_Data supplied:_
══════
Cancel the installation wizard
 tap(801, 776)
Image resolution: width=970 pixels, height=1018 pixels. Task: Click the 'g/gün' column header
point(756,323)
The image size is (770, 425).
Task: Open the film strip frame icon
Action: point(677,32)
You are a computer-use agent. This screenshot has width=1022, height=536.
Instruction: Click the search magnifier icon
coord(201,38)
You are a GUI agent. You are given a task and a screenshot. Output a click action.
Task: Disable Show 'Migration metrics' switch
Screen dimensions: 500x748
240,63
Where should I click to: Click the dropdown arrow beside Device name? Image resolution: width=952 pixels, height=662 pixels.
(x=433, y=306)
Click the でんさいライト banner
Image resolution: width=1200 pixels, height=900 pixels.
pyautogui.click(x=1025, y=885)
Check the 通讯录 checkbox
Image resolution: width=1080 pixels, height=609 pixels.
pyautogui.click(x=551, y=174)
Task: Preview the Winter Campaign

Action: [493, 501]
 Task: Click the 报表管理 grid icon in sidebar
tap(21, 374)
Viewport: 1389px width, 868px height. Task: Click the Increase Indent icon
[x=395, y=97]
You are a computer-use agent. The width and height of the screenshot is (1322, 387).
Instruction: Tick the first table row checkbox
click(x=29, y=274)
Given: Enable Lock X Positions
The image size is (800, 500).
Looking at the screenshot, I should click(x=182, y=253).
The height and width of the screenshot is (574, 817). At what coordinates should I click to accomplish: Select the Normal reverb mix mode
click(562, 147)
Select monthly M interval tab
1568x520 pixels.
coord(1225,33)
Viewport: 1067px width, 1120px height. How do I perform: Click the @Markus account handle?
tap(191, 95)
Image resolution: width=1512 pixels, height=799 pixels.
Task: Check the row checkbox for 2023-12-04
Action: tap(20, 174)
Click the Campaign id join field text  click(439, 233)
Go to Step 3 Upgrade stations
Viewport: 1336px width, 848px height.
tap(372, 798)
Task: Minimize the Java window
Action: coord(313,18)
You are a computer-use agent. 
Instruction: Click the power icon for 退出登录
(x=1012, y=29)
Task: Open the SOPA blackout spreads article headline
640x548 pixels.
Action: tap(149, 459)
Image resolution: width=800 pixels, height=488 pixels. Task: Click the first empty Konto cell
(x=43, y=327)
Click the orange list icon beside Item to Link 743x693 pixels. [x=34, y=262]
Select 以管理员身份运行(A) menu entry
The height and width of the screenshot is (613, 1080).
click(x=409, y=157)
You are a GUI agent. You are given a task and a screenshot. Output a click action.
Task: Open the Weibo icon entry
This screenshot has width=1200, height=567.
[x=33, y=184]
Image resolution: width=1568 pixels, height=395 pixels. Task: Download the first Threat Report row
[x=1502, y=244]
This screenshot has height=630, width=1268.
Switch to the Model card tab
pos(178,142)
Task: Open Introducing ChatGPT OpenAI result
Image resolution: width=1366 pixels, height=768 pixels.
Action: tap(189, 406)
══════
_Requirement:_
Wherever the string "computer" shows up in the material, copy the line that holds it.

_Expected answer:_
You are a computer-use agent. This screenshot has width=1022, height=536.
You are a computer-use agent. The width and height of the screenshot is (1322, 387).
You are a computer-use agent. 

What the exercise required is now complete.